Single by Jimmie Rodgers

from the album It's Over
- A-side: "It's Over"
- B-side: "Anita, You're Dreaming" (from Country Music 1966)
- Released: 1966
- Length: 2:37
- Songwriter: Jimmie F. Rodgers;

Jimmie Rodgers singles chronology
| "A Fallen Star" (1966) | "It's Over" (1966) | "Young Ideas" (1966) |

= It's Over (Jimmie Rodgers song) =

1966 song by Jimmie Rodgers

"It's Over" is a 1966 song written and originally performed by Jimmie Rodgers. He released it as a single in 1966, with "Anita, You're Dreaming" on the flip side.

Jimmie Rodgers recalled:

I was with Herb Alpert and the Tijuana Brass at Carnegie Hall in New York, and there was a girl there at the show. She was standing outside crying and we began to talk. She had just broken up with her boyfriend. I asked if she was okay. She said, "No, my boyfriend and I broke up today and it's over." I went back to my room and wrote "It's Over." I never had Elvis in mind to do it when I wrote the song.

== Track listing ==
=== Jimmie Rodgers version ===
7" single (1966)
1. "It's Over" 2:37
2. "Anita, You're Dreaming" (2:30)

== Charts ==
=== Jimmie Rodgers version ===

| Chart (1966) | Peak position |
|---|---|
| Canada RPM | 29 |
| U.S. Billboard Easy Listening | 5 |
| U.S. Billboard Hot 100 | 37 |

==Cover versions==
- Elvis Presley recorded a live version of "It's Over" at his January 14, 1973 televised concert special Aloha from Hawaii. The recording was first released on the LP Aloha from Hawaii.
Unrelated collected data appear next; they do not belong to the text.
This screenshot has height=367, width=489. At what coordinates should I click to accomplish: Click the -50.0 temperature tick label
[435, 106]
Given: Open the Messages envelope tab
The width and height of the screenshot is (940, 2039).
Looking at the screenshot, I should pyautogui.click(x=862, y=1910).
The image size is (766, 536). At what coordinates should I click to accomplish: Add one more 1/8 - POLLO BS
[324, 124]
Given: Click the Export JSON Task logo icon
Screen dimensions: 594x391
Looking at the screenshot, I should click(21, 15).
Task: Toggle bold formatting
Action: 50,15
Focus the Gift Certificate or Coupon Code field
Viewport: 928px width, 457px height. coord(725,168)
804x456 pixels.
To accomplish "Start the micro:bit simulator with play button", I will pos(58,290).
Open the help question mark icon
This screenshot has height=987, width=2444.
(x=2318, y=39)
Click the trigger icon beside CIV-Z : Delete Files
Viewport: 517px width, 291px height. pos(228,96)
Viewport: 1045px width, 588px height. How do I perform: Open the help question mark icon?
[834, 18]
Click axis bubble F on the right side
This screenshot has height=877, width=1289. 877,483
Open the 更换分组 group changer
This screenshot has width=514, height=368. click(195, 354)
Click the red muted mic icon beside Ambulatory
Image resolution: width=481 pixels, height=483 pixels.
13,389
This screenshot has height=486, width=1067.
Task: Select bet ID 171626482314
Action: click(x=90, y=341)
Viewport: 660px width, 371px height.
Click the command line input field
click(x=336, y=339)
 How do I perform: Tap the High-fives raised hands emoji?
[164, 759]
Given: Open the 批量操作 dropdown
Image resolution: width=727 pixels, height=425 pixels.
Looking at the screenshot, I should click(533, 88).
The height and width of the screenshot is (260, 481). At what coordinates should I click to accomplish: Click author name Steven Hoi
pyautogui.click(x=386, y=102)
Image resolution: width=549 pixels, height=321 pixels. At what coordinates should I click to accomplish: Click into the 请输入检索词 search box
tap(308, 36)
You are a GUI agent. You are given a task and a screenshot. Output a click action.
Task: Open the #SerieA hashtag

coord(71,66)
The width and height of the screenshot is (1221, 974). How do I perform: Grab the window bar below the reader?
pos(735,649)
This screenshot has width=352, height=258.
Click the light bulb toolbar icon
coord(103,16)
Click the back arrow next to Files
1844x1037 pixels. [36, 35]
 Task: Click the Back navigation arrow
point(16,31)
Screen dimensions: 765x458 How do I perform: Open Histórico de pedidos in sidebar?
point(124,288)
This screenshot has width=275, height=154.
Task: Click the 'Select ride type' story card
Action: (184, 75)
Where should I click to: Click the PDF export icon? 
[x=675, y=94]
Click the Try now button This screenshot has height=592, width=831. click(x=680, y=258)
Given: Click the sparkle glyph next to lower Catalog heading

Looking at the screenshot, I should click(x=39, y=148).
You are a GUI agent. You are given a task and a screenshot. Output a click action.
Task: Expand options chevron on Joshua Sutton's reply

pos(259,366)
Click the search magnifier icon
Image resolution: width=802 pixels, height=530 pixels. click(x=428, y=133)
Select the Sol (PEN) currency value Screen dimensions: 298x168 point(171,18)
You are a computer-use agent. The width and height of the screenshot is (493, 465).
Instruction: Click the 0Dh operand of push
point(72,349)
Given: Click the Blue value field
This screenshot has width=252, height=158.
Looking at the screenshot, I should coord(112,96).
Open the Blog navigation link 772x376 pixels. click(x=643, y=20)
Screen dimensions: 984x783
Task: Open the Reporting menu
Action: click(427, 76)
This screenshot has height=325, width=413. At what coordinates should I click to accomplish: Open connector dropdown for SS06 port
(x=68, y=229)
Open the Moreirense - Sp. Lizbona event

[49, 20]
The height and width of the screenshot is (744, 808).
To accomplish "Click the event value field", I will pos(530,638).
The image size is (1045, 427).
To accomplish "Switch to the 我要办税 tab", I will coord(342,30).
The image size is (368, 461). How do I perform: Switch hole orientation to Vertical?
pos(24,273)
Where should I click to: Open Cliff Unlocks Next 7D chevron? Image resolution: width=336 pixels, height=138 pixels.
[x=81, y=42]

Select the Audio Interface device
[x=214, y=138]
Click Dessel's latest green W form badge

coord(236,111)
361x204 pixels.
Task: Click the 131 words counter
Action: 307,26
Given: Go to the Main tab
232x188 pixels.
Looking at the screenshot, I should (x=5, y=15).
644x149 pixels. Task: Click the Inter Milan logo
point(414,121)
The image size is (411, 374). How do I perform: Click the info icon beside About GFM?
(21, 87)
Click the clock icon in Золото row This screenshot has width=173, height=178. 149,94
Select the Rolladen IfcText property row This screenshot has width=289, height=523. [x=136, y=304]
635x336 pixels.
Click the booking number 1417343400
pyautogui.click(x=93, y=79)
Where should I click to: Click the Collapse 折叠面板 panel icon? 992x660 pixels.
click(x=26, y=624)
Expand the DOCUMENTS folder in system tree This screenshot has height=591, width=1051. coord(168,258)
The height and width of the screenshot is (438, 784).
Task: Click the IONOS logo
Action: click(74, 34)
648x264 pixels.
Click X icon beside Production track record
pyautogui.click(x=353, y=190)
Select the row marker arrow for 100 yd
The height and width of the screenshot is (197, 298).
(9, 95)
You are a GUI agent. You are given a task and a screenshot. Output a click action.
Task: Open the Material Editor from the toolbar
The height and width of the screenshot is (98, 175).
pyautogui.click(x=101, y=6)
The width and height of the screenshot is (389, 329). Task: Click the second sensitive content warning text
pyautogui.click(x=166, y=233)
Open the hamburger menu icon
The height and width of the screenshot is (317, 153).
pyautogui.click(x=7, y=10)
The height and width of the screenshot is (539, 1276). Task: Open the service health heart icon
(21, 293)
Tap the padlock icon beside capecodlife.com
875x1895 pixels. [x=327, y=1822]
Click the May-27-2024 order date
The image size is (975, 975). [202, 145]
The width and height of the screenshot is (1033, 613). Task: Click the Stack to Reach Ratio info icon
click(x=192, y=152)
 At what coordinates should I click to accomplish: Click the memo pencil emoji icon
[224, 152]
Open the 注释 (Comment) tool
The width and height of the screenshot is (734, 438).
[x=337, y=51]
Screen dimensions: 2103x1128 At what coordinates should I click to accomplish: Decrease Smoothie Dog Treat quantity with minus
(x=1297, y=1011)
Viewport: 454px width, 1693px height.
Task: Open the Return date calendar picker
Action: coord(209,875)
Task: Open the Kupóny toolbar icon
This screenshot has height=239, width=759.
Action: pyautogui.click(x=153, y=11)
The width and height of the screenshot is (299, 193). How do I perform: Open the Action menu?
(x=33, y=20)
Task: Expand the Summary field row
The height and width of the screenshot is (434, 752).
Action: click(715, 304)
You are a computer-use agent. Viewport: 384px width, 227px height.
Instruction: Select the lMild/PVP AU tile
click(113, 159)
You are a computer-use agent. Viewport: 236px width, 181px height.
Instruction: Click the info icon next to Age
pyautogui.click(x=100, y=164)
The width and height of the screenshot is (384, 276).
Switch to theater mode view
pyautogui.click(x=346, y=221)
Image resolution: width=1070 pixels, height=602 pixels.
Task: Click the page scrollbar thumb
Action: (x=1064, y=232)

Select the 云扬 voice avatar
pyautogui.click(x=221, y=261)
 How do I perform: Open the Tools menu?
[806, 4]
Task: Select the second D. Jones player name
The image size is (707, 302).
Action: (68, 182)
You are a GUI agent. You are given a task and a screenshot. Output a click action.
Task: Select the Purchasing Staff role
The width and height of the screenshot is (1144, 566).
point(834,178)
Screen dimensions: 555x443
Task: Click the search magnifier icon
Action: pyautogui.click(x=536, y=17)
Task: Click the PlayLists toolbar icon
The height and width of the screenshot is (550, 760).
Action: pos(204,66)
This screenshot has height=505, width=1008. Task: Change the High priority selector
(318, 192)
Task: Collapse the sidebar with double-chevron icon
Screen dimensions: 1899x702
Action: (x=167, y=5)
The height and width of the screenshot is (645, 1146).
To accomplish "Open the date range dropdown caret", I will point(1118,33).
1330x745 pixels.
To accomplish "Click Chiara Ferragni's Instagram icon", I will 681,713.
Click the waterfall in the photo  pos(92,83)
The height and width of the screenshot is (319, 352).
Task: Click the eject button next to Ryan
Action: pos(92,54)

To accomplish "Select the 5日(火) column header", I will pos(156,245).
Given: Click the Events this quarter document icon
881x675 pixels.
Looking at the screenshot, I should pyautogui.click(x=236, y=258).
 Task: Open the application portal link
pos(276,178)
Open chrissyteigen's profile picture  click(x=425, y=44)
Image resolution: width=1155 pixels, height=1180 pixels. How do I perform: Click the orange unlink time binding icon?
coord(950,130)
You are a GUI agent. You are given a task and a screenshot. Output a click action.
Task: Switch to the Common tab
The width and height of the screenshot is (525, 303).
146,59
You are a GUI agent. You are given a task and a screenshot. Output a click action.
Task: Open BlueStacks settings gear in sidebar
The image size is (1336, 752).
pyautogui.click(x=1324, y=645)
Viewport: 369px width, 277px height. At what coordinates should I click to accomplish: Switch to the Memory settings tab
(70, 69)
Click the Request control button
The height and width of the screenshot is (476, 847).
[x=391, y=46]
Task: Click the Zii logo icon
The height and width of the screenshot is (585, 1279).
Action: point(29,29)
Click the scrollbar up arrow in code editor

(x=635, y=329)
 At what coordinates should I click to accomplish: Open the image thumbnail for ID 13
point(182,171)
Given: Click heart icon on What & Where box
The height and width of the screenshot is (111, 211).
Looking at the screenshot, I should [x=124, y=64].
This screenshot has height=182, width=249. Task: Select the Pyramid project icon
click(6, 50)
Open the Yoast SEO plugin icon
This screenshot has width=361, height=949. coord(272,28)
He also had recorded the song live (for RCA and MGM) in April 1972. Another live recording, from February 17, 1972, was released in 1995 on the box set Walk a Mile in My Shoes: The Essential '70s Masters.
- The song has also been covered by Glen Campbell (in 1967), Dusty Springfield, Sonny James and Billie Davis.
- In his 1970 release, Scott Walker released the song on the album, 'Til the Band Comes In.